Cependant, le Conseil d’Etat rejette l’ensemble de ces moyen en considérant, s’agissant de l’étude chinoise qu’elle concernait la pollution de l’air en général et non la pollution aux seules particules PM10 et PM2,5, s’agissant de l’étude américaine, qu’elle portait sur les conséquences d’exposition aux particules à long terme et enfin s’agissant de l’étude italienne qu’elle n’avait pas encore fait l’objet d’une publication par une revue scientifique dotée d’un comité de lecture, mais qu’elle concernait les effets de dépassements du seuil correspondant au seuil d’information et de recommandation de l’arrêté du 7 avril 2016, dépassements qui conduiraient s’ils survenaient en France, à l’application du dispositif prévu par l’arrêté du 7 avril 2016 qui concerne précisément, ainsi qu’il a été dit, les mesures à prendre pour limiter la survenue et la durée de ces dépassements.

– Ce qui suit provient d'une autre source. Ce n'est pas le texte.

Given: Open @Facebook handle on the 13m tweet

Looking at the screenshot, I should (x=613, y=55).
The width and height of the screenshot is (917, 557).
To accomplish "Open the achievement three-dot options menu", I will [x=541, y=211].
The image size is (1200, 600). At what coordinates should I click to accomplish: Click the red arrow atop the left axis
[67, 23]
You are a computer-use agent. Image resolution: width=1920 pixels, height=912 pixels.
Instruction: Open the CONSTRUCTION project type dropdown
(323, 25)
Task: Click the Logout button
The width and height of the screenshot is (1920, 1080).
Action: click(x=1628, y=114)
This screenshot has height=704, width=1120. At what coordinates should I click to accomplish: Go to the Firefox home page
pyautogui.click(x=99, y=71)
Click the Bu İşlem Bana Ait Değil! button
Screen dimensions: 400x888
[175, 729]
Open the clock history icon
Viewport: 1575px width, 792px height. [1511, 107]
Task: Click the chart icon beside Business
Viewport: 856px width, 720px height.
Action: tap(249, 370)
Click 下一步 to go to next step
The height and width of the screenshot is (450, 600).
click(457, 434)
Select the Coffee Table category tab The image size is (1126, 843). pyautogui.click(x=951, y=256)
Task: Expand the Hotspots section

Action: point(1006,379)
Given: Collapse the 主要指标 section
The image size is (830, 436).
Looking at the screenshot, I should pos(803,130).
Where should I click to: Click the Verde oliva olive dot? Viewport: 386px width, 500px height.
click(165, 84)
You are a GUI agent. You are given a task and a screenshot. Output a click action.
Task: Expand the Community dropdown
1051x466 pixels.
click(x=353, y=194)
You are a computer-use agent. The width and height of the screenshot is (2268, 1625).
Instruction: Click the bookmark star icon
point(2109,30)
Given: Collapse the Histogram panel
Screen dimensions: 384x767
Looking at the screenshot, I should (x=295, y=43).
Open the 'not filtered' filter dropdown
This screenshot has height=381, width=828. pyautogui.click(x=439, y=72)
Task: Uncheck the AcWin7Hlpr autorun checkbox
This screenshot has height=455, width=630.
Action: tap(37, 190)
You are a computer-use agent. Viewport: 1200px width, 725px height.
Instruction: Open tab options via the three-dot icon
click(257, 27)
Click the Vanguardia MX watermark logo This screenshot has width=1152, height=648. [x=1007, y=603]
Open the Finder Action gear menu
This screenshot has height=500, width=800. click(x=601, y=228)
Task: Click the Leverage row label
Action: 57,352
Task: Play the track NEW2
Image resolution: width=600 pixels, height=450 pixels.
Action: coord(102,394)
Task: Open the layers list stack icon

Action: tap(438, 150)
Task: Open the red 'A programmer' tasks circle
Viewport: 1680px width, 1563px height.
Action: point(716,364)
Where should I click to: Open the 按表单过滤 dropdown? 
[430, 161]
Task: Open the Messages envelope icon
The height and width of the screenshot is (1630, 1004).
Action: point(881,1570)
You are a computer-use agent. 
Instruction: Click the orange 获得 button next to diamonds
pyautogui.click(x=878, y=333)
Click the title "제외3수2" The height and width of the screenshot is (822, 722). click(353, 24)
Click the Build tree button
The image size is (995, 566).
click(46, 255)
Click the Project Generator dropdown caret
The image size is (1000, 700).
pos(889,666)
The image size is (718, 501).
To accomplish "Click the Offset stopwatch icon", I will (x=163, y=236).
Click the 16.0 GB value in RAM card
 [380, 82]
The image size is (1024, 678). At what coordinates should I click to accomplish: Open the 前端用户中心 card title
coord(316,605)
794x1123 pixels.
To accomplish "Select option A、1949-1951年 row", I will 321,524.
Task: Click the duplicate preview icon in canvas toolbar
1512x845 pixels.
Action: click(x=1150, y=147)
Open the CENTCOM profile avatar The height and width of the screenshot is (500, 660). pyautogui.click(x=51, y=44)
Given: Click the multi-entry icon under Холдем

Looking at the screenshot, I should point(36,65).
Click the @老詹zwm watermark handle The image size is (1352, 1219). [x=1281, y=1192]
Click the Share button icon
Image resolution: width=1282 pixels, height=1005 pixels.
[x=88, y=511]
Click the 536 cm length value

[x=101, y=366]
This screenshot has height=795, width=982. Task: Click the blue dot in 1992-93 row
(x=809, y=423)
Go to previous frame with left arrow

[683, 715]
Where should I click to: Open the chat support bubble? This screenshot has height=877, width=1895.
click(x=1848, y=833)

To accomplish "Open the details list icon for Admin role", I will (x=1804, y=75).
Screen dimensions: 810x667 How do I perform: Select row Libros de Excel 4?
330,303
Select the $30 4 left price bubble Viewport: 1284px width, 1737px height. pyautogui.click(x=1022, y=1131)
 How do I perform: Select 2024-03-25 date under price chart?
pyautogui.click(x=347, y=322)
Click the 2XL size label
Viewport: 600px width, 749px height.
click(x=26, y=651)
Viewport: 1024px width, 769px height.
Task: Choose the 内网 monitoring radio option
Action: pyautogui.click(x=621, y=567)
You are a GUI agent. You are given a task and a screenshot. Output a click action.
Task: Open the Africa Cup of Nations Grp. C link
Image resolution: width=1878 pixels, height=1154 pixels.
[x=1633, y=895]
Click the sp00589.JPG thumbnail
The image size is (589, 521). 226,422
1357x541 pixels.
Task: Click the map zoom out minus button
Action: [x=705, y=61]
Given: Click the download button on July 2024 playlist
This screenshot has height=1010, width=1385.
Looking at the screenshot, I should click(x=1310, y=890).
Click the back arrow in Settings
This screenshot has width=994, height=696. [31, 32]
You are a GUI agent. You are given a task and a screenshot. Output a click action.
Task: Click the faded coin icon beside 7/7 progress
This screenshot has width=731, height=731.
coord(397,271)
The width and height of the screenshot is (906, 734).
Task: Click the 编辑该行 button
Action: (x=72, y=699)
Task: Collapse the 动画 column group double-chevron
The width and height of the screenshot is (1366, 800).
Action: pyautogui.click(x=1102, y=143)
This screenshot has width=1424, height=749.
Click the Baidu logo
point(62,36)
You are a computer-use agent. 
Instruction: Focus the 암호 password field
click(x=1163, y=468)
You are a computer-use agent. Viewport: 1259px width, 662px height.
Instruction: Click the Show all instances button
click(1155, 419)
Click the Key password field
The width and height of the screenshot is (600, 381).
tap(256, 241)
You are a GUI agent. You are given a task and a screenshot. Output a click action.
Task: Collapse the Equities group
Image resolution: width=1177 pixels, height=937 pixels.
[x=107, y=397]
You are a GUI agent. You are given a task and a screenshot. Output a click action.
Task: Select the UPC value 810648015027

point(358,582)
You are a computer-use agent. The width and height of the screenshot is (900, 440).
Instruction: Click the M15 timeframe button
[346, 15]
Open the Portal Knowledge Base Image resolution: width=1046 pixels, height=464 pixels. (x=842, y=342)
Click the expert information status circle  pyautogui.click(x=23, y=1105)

Le conseil d’Etat rejette la requête de l’association non sans rappeler qu’il incombe à l’administration d’assurer une surveillance quotidienne des niveaux de pollution à la fois au plan central et au plan local, de faire preuve d’une vigilance particulière dans le contexte actuel d’état d’urgence sanitaire en veillant à ce que soit pris, au besoin préventivement en cas de menace avérée de franchissement des seuils, des mesures propres à éviter la survenue ou au moins à réduire la durée des épisodes de franchissement des seuils, notamment en limitant les pratiques agricoles polluantes, l’activité agricole demeurant, en raison de la très forte diminution des pollutions liées à l’industrie et aux transports, la principale source d’origine humaine d’émission de particules PM10 et PM2,5 avec celle provenant du secteur résidentiel, à plus forte raison dans la période actuelle d’épandage.
Cependant, le juge a estimé qu’en l’état actuel des choses, l’abstention de l’Etat à prendre, hors des hypothèses prévues par l’arrêté du 7 avril 2016, des mesures de réduction des activités agricoles susceptibles d’émettre des particules PM10 et PM2,5 ne constituait pas une atteinte grave et manifestement illégale aux droits au respect à la vie et à la protection de la santé.